Тонька на миг обернулась. Сверкнули глаза — обычные, серые, молящие, без оттенка безумия. Но тут же погасли.
— Она погубит тебя, помни! Погубит! Но я не могу тебя остановить… И ты сам не остановишься. Уходи!
Черецкий вздохнул с присвистом, кашлянул, потоптался. И вышел. На душе у него было погано. И какая такая нелегкая понесла его в этот чертов «блиндаж»! Нет, ноги его больше там не будет! Все! Хватит! А что было… то было, прошло! Ерунда! Чего взять с больной, с дурочки, с несчастной! Ее лишь пожалеть можно! Не хватало всерьез принимать все, что она вытворяла, все, что говорила, пророчила… Бред!
У самого выхода он столкнулся с Новиковым.
— Ты чего там делал? — поинтересовался сержант.
— Отдыхал.
— Знаем, как там отдыхают! А ну живо в казарму! И чтоб больше духу твоего здесь не было! Развели, понимаешь…
Черецкий не заставил себя упрашивать, ему не нужны были дополнительные трудности, и так хватало.
А Новиков зашел внутрь. Огляделся. Он сразу понял, что здесь происходило минуту назад. Но пока никого и ничего предосудительного не видел. Он пригнулся, прошел под трубой. Но распрямиться не успел — его оседлали.
— Ага! Попался! — завизжала Тонька. Она была в восторге, радовалась, как малое дитя.
Новиков выпрямился. Но не смог ее скинуть с себя.
Она держалась на нем цепко и умело, словно лихой всадник на верном скакуне. Хорошо, что никто не видел этого безобразия — Новиков дорожил своей репутацией. И к Тоньке он заходил редко, когда на душе кошки скребли. А в последние три месяца и вовсе не посещал ее.
— Слезь, шалава!
— Ну уж нетушки! — Она вскарабкалась еще выше, положила локти на плечи. — Ни за какие коврижки. Вот поцелуй меня по три разбчка в каждую коленочку, тогда подумаю…

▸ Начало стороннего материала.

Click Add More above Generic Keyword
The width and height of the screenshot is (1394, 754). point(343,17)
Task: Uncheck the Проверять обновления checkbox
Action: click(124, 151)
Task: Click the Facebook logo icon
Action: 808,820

Ее голые коленки и впрямь торчали почти под носом у Николая. Но ему было не до любовных потех и игрищ. У него на душе свербило.
— Я те сколько раз говорил, чтоб проваливала из части, а?! — сорвался он на крик. — Ты хочешь, чтоб из-за тебя на губу или дисбат кто попал, а? Говори, блудня чертова!
— Полюби меня, матросик, я тебе все скажу, все открою! — не унималась Тонька.
— Щас! Сапоги только сниму! — Николай разозлился не на шутку. — Слазь, стерва! — Он вцепился в ее ноги руками, сжал пальцами мякоть, так сжал, что суставы захрустели. Она завизжала, застонала, выгнулась, чуть не сворачивая позвоночника.
— Еще! Еще-е-е, миленький!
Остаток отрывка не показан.